━━━ RECORD SET ━━━

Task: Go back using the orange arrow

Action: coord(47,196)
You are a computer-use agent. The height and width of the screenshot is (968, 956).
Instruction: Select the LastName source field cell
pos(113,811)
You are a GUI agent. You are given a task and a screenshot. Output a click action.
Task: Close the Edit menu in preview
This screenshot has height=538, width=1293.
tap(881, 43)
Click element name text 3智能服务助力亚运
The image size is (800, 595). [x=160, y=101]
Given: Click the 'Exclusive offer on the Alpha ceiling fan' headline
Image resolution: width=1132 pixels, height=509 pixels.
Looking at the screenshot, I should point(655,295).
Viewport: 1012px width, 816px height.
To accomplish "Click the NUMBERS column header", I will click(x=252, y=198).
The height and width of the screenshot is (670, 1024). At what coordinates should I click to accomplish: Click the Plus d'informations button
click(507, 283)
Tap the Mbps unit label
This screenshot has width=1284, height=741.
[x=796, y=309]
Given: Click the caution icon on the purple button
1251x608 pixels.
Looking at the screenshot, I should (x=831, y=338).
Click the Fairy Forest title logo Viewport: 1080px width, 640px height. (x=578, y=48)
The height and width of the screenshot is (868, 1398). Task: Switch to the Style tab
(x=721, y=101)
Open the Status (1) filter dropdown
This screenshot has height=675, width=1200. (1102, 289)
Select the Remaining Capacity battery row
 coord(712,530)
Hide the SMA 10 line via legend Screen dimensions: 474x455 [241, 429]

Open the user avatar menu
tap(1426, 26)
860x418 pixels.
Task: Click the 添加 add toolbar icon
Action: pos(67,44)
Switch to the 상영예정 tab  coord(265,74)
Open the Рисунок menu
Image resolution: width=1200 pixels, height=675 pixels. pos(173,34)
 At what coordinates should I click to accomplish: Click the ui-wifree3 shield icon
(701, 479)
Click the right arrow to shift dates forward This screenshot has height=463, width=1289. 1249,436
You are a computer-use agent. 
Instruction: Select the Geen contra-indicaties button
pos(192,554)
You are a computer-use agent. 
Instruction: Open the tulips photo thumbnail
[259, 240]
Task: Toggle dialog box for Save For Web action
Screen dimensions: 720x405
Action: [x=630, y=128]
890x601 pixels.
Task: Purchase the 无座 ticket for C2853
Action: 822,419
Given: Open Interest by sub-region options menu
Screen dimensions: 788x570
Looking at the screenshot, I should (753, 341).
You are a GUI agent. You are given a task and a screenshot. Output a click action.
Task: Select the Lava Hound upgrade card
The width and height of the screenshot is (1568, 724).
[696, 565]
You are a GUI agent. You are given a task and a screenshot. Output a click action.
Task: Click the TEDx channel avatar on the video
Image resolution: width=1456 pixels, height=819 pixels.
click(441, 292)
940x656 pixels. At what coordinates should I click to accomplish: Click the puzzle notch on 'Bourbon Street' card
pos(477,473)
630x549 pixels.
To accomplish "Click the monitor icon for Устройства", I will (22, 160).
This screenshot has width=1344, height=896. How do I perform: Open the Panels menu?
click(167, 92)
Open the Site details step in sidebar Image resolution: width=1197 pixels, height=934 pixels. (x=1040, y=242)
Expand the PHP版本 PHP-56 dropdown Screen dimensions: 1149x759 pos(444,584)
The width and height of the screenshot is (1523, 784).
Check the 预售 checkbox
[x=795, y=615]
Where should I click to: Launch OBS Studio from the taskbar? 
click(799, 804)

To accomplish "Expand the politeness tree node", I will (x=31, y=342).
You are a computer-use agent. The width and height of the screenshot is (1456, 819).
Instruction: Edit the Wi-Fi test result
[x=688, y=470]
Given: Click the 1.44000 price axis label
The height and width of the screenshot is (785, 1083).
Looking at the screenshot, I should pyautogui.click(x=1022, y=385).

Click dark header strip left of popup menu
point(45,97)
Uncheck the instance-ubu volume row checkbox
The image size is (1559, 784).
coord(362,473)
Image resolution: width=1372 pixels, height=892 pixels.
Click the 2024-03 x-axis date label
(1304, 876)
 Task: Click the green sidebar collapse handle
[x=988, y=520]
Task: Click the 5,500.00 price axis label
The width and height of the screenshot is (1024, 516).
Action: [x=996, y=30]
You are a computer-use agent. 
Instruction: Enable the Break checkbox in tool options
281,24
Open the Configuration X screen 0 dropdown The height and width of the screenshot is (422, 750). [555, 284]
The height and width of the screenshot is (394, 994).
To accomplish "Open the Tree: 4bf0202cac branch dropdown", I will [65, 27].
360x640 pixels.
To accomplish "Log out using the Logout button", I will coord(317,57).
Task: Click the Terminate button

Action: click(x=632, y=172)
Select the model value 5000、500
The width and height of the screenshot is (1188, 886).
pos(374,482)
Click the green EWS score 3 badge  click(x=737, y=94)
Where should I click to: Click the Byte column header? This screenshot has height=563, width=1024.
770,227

━━━

■ **REQUIRED WORK**
Find every row above that contains the word "what" and copy each of those rows in full.

■ **THE OUTPUT**
The height and width of the screenshot is (670, 1024). At what coordinates should I click to accomplish: Click the Plus d'informations button
 At what coordinates should I click to accomplish: Click the ui-wifree3 shield icon
940x656 pixels. At what coordinates should I click to accomplish: Click the puzzle notch on 'Bourbon Street' card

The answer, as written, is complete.